In 2002, Oskar Blues had a sole rival, Big Sky Brewing Co., a Missoula, Mont., craft-beer maker that had begun putting its Moose Drool Brown Ale in an aluminum container shaped like a long-neck beer bottle. These days, there are about two dozen small U.S. brewers or brewpubs (bars that brew on site) and a half-dozen more breweries in Canada that are canning their offerings. That's admittedly still a small part of what's known as the craft-brew movement -- the 1,350 or so breweries and brewpubs that have rejuvenated the U.S. beer scene over the past two decades by reintroducing lots of once-lost beer styles and putting thousands of beers on the market. The canned-beer trend is strong enough that some in the beer-trade press think it could be a major engine in the growth of craft-brew sales during the next decade.
[Canned Beers]

Craft brewers such as Mr. Katechis are ascribing benefits of canning long touted by the likes of Anheuser-Busch, which first put Budweiser in a can in 1936. Cans are user-friendly. They stack and store well in refrigerators and coolers; they chill quickly and have the tactile benefit of feeling cold; they make nice billboards for their contents; and they are welcomed in many places where bottles often aren't -- around swimming pools, marinas and beaches, on boats and golf courses and aboard commercial airplanes. Indeed, one craft canner, Portland Brewery of Portland, Ore., has gotten its MacTarnahan's Amber ale on Alaska Airlines flights. Cans also block out all light, which along with heat is a major spoiler of beer.

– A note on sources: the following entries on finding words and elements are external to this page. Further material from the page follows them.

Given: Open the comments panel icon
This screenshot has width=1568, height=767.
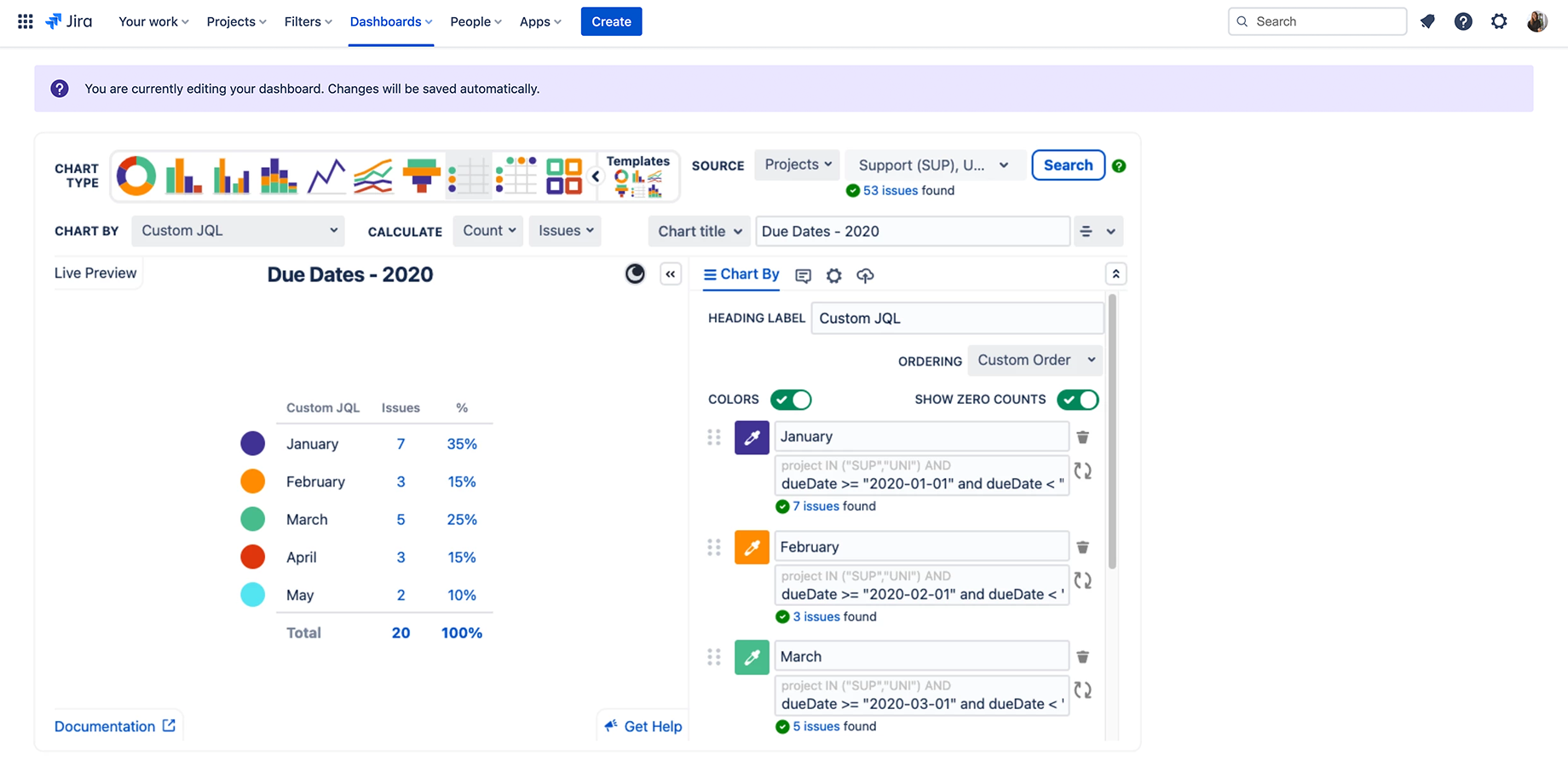Looking at the screenshot, I should point(803,275).
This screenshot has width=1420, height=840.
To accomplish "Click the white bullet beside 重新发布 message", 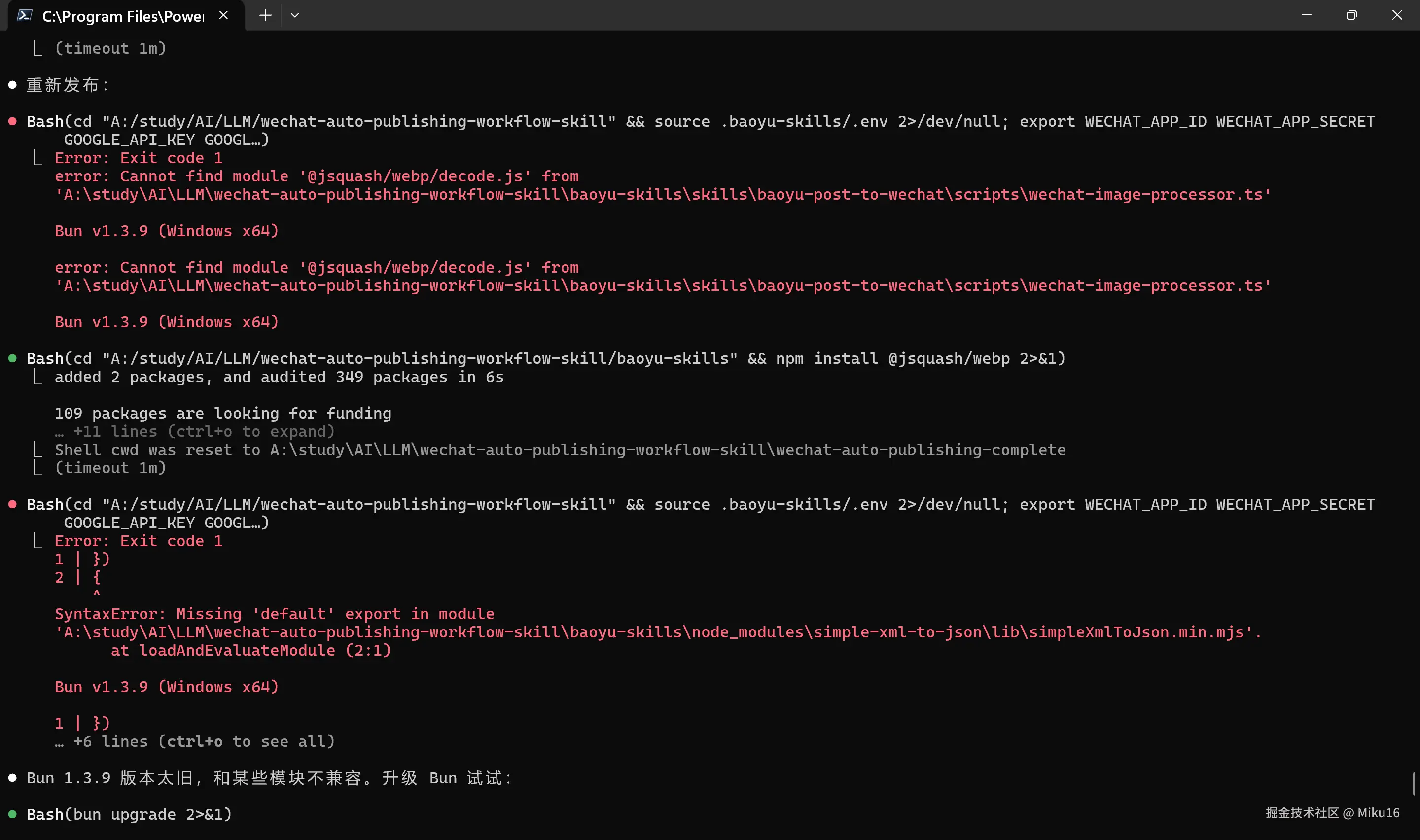I will click(x=12, y=85).
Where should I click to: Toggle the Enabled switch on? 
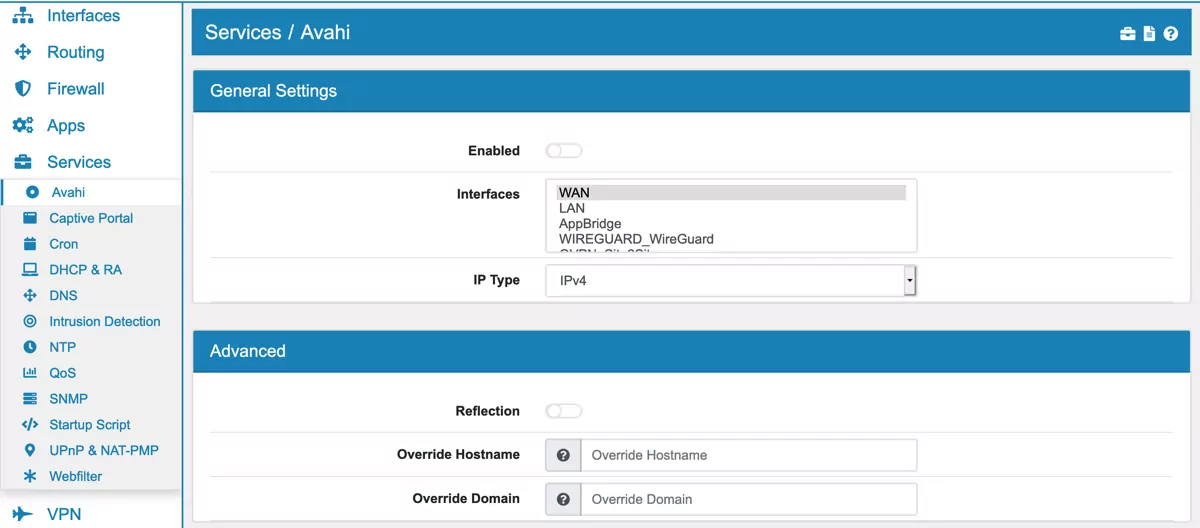(x=564, y=151)
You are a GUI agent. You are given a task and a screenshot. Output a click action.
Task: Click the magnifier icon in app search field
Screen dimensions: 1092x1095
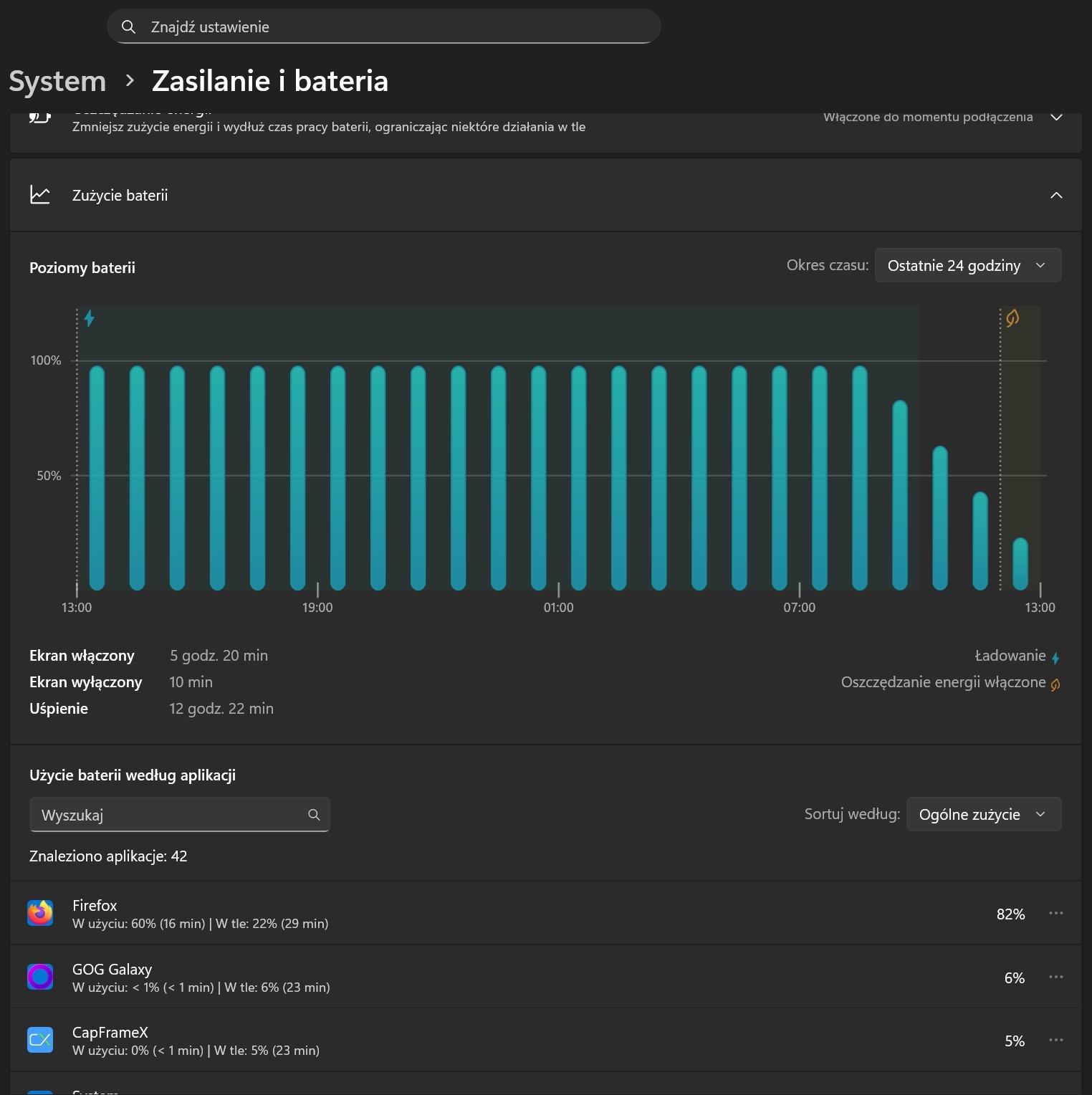coord(314,815)
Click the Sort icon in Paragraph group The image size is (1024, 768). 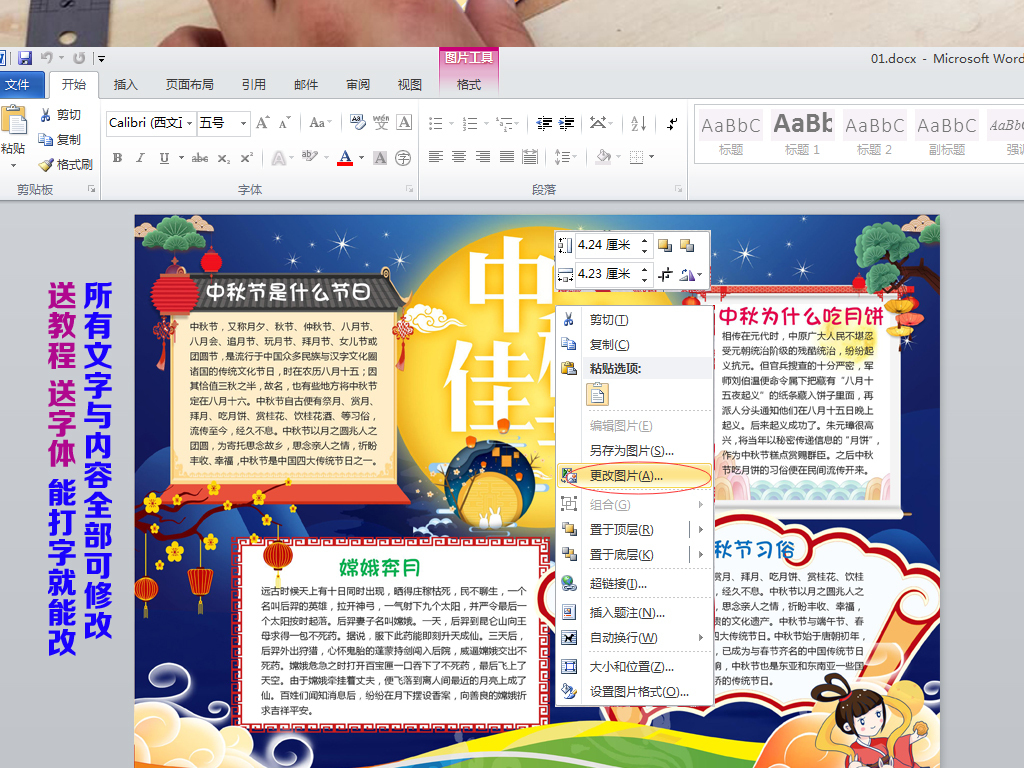coord(636,123)
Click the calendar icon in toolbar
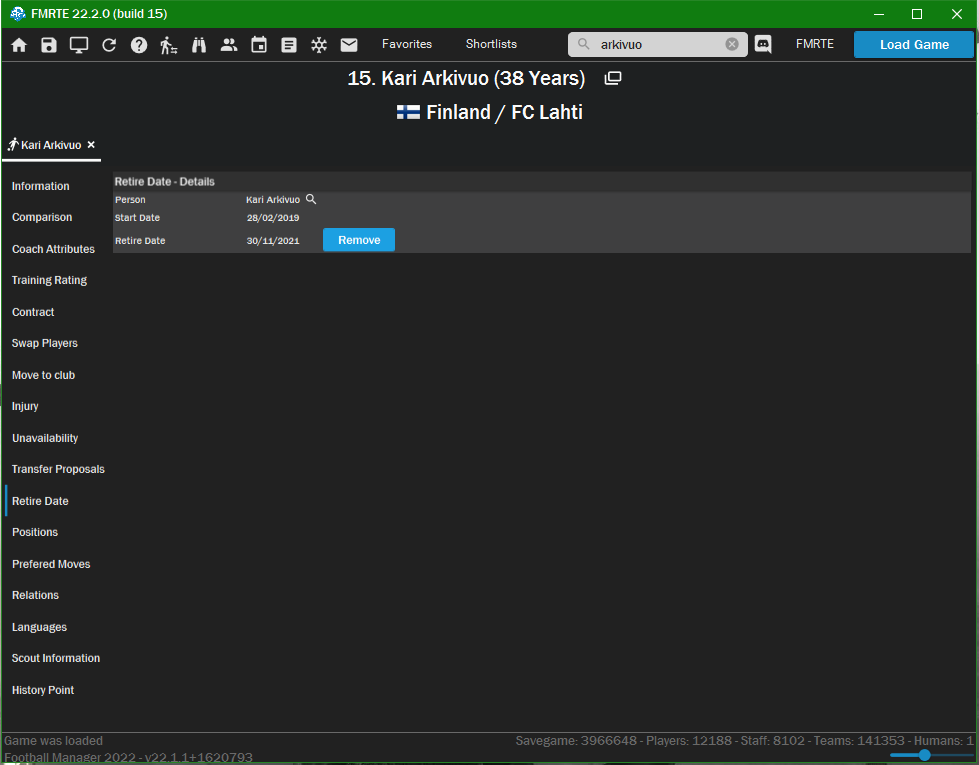979x765 pixels. pyautogui.click(x=259, y=45)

Cans are also -- let's face it -- blue-collar and familiar, the vessel from which many of the nation's estimated 84 million beer drinkers took their first sip of brew. As such, they could provide an appealing portal through which the craft-beer makers -- whose sales grew to $3.5 billion last year but who still only have about 3.5% of the national beer market -- could convince Bud, Coors and Miller drinkers, who are 80% of the market, to try their more esoteric beer.

Scott Maitland, for one, is convinced the can has a bright microbrew future. Founder of Top-of-the-Hill Restaurant and Brewery in Chapel Hill, N.C., he launched two canned lines in May after being frustrated that he couldn't find craft beer on the golf course. When he sold 60 barrels (about 800 cases) in the first five weeks, a lot of them to a local supermarket chain, he knew he was on to something. "The consumers actually get it better than anyone in the craft-beer industry," says Mr. Maitland, who expects his canned output to grow to about 600 barrels of his Leaderboard Trophy Lager and Ram's Head India Pale Ale a year.